Sen. Chuck Grassley (R-Iowa), who spoke after Feinstein, said his colleagues’ claim that “Barrett’s confirmation would be the demise of the Affordable Care Act and the protections for pre-existing conditions” was “outrageous.”
“As a mother of seven, Judge Barrett clearly understands the importance of health care,” Grassley said. “Democrats and their allies shouldn’t claim to know how any judge would rule in any particular case.”
Meanwhile, Sen. Ted Cruz (R-Texas) responded to his colleagues’ claims, saying that Senate Democrats are attempting to compel Barrett to promise that she would “work to implement their policy vision of healthcare.”

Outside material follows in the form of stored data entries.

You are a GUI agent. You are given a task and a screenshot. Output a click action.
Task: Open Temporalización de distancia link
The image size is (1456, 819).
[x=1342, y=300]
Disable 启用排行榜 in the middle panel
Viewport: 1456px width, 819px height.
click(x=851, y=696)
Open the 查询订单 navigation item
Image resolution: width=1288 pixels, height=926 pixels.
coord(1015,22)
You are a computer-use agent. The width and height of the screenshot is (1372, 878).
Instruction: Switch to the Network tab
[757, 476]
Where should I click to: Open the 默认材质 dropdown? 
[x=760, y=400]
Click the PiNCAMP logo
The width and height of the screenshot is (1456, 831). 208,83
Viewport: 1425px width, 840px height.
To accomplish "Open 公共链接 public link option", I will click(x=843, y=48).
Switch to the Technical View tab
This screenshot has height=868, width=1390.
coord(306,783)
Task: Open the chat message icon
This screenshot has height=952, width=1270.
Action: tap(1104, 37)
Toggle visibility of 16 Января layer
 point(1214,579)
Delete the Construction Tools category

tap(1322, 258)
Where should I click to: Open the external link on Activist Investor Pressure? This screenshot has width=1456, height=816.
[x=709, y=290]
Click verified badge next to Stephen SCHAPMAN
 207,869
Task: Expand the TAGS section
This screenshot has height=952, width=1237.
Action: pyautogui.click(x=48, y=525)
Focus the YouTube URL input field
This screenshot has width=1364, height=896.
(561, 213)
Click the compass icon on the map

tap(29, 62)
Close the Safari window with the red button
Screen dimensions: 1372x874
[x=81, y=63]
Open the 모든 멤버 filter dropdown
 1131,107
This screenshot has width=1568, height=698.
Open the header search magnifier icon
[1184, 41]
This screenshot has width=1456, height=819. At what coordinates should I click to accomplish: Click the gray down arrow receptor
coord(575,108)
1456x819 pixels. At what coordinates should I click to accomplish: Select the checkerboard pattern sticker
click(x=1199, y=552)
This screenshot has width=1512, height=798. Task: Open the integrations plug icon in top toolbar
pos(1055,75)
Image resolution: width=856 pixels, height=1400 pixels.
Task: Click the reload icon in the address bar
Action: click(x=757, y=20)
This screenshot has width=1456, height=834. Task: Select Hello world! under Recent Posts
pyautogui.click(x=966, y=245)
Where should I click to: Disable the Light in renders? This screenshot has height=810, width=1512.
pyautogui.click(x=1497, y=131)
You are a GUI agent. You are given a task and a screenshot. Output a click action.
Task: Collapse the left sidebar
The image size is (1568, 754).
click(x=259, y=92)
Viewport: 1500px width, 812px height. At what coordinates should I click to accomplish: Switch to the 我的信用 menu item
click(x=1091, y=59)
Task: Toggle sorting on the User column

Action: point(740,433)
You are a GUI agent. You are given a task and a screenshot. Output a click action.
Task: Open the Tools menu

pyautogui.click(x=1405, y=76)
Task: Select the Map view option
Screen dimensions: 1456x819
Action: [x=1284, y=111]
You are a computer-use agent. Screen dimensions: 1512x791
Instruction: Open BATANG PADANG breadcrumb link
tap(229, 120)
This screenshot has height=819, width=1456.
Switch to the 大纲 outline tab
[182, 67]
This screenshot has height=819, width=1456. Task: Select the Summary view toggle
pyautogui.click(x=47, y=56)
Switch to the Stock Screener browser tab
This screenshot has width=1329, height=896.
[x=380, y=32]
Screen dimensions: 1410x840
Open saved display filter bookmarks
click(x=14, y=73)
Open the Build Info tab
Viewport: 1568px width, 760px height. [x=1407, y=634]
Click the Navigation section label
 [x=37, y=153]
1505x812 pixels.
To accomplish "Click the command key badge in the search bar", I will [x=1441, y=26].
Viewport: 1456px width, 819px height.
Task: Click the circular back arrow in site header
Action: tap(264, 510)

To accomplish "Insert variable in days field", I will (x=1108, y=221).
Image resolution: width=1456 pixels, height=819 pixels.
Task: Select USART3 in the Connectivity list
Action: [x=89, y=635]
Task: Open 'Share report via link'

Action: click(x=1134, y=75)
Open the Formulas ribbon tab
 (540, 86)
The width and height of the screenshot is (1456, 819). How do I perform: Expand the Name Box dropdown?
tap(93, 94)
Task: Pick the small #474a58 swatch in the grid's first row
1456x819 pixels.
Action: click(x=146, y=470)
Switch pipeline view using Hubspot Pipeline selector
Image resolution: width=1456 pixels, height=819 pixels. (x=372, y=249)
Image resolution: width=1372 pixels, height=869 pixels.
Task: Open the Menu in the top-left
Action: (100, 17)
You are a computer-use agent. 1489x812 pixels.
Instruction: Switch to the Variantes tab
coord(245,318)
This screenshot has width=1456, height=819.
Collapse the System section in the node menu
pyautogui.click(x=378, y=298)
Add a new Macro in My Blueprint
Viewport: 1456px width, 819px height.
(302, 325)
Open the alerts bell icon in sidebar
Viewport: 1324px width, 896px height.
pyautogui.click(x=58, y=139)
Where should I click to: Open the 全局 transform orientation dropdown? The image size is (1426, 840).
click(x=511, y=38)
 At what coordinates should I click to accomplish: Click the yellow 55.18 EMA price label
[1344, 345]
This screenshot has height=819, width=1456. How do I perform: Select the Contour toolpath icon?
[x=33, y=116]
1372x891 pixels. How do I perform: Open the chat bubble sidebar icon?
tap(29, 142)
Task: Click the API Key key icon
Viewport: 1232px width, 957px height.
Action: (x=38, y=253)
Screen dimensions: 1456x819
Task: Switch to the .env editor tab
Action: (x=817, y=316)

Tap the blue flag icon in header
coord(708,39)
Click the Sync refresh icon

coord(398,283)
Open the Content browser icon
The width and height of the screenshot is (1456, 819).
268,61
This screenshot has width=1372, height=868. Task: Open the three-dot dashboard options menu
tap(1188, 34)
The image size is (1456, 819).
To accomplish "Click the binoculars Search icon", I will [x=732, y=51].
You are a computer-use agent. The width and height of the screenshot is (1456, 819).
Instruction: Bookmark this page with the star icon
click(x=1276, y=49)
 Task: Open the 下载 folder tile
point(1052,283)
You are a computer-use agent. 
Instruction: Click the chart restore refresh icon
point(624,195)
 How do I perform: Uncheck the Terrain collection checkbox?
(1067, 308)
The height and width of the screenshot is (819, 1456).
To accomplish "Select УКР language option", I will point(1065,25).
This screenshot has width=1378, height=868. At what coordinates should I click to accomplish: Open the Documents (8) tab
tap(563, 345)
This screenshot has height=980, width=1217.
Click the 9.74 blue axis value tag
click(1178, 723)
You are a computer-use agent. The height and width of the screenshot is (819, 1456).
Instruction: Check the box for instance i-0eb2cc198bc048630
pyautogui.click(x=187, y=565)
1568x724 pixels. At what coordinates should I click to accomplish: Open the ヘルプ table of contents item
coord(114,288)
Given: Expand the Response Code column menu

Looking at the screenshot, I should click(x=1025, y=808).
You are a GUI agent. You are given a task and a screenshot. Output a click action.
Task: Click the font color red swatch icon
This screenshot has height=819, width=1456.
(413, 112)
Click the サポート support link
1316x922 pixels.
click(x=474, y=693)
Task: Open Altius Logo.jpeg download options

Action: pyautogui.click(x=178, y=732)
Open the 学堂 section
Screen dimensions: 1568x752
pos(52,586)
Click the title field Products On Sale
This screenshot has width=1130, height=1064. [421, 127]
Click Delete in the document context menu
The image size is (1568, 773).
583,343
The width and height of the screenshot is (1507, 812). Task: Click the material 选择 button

“That is not a judge’s job,” Cruz said.
Senators are also expected to ask about her academic writings and rulings during her three years as a 7th Circuit Court of Appeals judge, such as one involving the Second Amendment and abortion restrictions. Senate Democrats have previously indicated that they would question Barrett about cases that she would recuse herself from, such as cases involving the 2020 presidential election.
Barrett, 48, was one of the last to speak during the hearing. As a judge who is inspired by late Justice Antonin Scalia’s judicial approach, Barrett vowed that she would interpret laws “as they were written,” while adding that policy decisions should be left to lawmakers.
“Courts are not designed to solve every problem or right every wrong in our public life. The policy decisions and value judgments of government must be made by the political branches elected by and accountable to the people,” Barrett said.
She also referenced the late Justice Ruth Bader Ginsburg, saying that although Barrett has been nominated to fill Ginsburg’s seat, “no one will ever take her place.”
“I will be forever grateful for the path she marked and the life she led,” Barrett said.
She ended her remarks by pledging “to faithfully and impartially discharge my duties to the American people” as a Supreme Court justice.
President Donald Trump nominated Barrett to replace Ginsburg, who passed away on Sept. 18.
Tuesday’s hearing will be the second of four days of scheduled hearings that would decide the future of the nation’s top court.